» **Assigned task**: Print every entry exactly as written and exclude all images.

= = =

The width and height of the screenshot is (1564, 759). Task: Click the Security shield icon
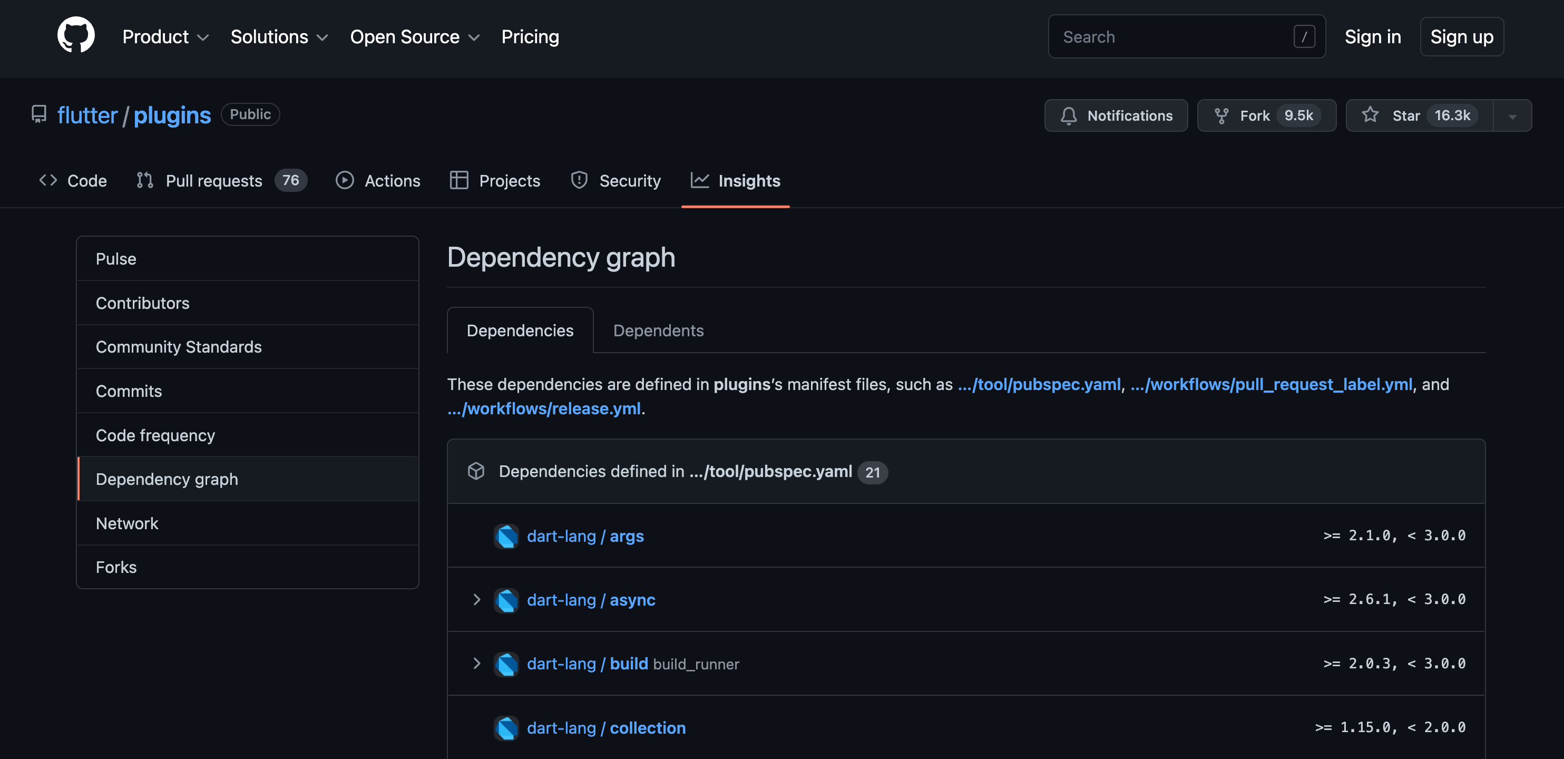click(579, 180)
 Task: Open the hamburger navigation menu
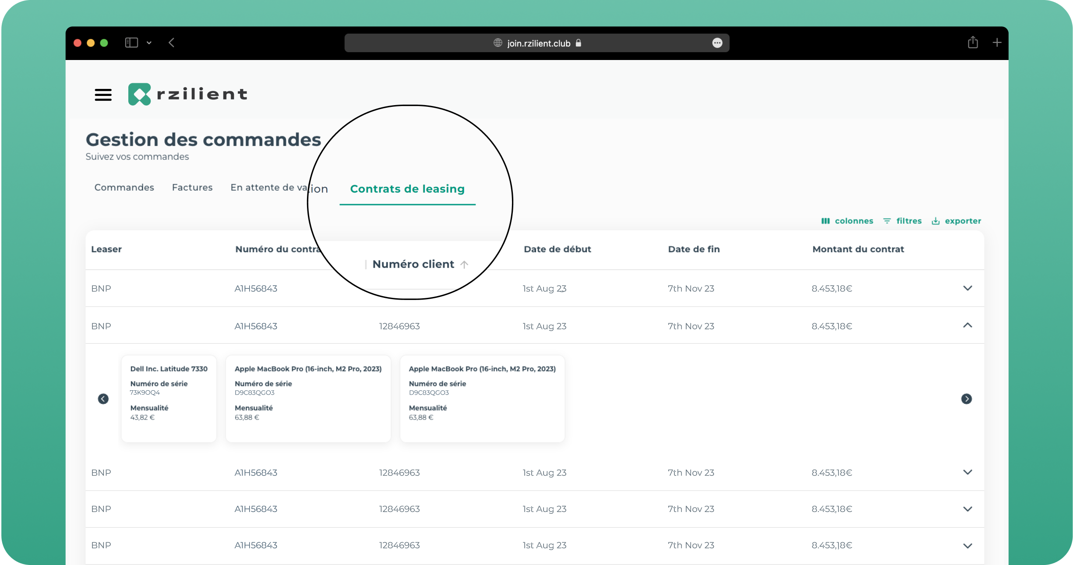(x=103, y=95)
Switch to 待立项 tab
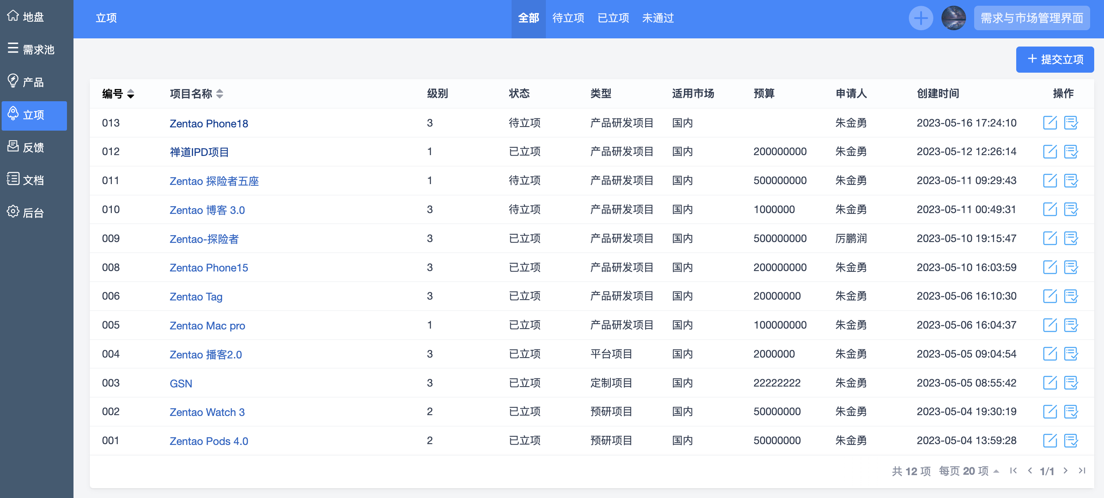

= = =

» **Result of the exercise**:
The width and height of the screenshot is (1564, 759). Task: Click the Security shield icon
click(579, 180)
 Task: Open the hamburger navigation menu
(x=103, y=95)
Switch to 待立项 tab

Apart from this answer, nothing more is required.